The consumer confidence index has increased, electronic goods sales have increased, and hotel occupancy rates are high in various tourist destinations.
Previously, Airlangga stated that the government is preparing an economic stimulus package for the period of February to March 2026. The stimulus includes discounts on transportation tickets, toll road tariffs, and the distribution of social assistance.
The total stimulus budget reaches IDR 12.83 trillion. Of this amount, approximately IDR 200 billion is allocated for transportation discounts. The budget for social assistance and other stimulus measures reached approximately IDR 12 trillion.
On February 6, 2026, the government officially established a 100% Government-Borne Value Added Tax (PPN DTP) incentive for airline tickets during the 2026 Eid al-Fitr holiday period through Minister of Finance Regulation (PMK) Number 4 of 2026. This policy is intended to make ticket prices more affordable for the public.
“To maintain public purchasing power and stimulate the national economy, especially during the Eid al-Fitr 1447 Hijri holiday period, the government is providing several economic incentives, one of which is a value-added tax incentive for the provision of scheduled domestic economy-class commercial air transportation services, borne by the government in the 2026 fiscal year,” states the considerations section of PMK Number 4 of 2026.
Article 2 of the regulation explains that the government will cover 100% of the VAT on the base fare and fuel surcharge for economy-class airline tickets for domestic flights.

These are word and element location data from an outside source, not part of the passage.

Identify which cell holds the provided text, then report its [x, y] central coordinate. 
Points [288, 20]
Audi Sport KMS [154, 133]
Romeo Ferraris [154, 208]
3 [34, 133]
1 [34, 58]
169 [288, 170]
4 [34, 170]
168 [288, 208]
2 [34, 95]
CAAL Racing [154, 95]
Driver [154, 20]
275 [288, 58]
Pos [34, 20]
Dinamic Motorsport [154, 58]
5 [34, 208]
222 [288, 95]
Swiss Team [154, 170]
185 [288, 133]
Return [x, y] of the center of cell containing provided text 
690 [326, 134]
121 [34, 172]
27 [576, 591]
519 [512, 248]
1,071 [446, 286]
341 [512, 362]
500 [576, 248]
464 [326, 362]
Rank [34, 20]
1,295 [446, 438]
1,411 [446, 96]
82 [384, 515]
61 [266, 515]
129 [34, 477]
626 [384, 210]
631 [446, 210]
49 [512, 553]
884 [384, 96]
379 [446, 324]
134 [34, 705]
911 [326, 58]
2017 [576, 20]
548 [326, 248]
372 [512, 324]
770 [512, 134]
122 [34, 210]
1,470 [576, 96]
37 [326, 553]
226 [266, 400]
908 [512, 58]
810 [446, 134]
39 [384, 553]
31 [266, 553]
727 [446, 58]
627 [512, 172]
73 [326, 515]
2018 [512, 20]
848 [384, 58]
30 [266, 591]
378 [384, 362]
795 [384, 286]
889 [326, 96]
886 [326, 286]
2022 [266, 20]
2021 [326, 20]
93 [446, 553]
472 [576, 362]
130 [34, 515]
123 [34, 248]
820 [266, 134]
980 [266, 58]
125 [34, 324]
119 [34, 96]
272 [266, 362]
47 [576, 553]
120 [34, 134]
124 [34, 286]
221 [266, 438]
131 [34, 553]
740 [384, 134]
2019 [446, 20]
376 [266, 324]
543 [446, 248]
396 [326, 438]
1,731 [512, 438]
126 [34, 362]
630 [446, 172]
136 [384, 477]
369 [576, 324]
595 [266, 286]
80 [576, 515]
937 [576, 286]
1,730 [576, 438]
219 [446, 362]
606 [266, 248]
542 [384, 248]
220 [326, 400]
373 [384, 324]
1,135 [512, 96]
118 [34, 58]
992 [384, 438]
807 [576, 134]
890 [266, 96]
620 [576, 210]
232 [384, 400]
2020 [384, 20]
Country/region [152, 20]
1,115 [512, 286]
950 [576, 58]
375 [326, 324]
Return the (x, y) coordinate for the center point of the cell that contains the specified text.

This incentive is available for ticket purchases from February 10 to March 29, 2026, with a travel period from March 14 to March 29, 2026.
From an administrative perspective, air transportation companies are required to continue issuing Tax Invoices or documents equivalent to Tax Invoices and to report VAT DTP in their Periodic VAT Tax Returns (SPT).
Airlines are also required to submit a detailed list of VAT DTP transactions electronically through the website provided by the Directorate General of Taxes, no later than May 31, 2026. If this reporting obligation is not met by the deadline, the VAT DTP facility will be forfeited.
“Air Transportation Business Entities, as Taxable Entrepreneurs providing Domestic Scheduled Economy Class Commercial Air Transportation services, are required to issue Tax Invoices or Certain Documents Equivalent to Tax Invoices and submit Periodic VAT Returns in accordance with the provisions of tax laws and regulations,” reads Article 4, Paragraph 1.
However, this government-borne VAT facility does not apply to additional services such as extra baggage and seat selection. VAT is still levied on passengers for these additional services in accordance with applicable tax regulations.
Eid alwaysBringing new hope for togetherness, caring, and a spirit of sharing. The homecoming ticket discount policy is a concrete example of the government’s efforts to be present among the people, not only through regulations but also through policies that directly impact daily life. Amidst economic challenges and the dynamics of public mobility, this step symbolizes the government’s understanding and response to the needs of its citizens.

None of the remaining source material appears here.